Finale gegen Agassi
Roger Federer schockt Hewitt

Der 20-jährige Schweizer Roger Federer sorgte bei den Nasdaq-100 Open in Key Biscayne für einen gewaltigen Paukenschlag. Federer, die Nummer 12 der Setzliste, bezwang im Halbfinale des mit 2,95 Millionen Dollar dotierten Turniers überraschend den topgesetzten Australier Lleyton Hewitt mit 6:3, 6:4 und trifft nun im Finale auf den Amerikaner Andre Agassi.

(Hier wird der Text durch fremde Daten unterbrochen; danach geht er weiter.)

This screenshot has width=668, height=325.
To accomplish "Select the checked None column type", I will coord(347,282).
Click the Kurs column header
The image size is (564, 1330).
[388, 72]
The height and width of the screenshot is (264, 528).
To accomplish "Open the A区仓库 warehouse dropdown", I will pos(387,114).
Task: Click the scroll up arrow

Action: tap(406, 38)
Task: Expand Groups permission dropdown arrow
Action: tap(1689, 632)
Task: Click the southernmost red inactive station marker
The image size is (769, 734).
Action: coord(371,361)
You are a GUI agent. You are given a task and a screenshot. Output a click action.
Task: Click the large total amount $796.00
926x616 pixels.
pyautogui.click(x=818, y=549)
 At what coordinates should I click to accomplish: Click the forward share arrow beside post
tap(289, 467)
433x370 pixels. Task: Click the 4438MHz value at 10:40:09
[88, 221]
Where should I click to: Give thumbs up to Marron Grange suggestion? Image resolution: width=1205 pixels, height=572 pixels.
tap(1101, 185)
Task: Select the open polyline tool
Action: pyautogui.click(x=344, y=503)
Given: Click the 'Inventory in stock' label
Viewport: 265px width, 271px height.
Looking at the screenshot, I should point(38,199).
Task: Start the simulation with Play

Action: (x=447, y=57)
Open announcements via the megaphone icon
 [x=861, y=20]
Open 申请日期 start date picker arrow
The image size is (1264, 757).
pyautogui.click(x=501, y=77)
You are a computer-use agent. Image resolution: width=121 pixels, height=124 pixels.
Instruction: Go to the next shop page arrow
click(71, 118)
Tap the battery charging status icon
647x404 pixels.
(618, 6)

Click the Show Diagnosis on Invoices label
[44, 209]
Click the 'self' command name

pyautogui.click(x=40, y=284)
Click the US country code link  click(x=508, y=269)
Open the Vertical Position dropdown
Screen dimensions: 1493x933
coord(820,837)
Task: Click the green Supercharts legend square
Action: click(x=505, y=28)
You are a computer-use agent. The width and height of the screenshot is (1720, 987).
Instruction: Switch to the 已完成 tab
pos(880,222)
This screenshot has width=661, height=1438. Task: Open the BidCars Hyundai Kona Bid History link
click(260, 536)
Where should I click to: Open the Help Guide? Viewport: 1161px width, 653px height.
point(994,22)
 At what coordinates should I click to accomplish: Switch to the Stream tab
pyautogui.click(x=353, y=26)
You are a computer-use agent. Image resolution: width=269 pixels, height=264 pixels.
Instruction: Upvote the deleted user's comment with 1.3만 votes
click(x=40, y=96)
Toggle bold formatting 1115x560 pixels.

dpa KEY BISCAYNE. 88 Minuten lang dauerte das Spektakel, nach dessen Ende ein überglücklicher Federer selbstzufrieden Fazit zog: "Ich habe noch nie eine Nummer 1 geschlagen, das ist wirklich ein spezieller Moment für mich."

Der Siegeszug des in Basel geborenen Federer ist imponierend. Ohne Satzverlust zog er nun in Key Biscayne in sein erstes Masters-Finale ein. Nicht einmal ein einziges Aufschlagsspiel musste er bisher abgeben. "Dieses Jahr kann er den ganz großen Durchbruch schaffen", so Hewitt nach dem Match anerkennend, "ob es für die Top 4 oder 5 reicht, dies ist eine andere Frage."

Für Schlagzeilen hatte der 1,85 Meter große Federer erstmals im vergangenen Jahr in Wimbledon gesorgt, als er Pete Sampras die erste Niederlage auf dem "heiligen Rasen" nach 31 Siegen hintereinander beibrachte. Nun schockte er Hewitt, der auf amerikanischen Hartplätzen 22mal infolge siegreich geblieben war.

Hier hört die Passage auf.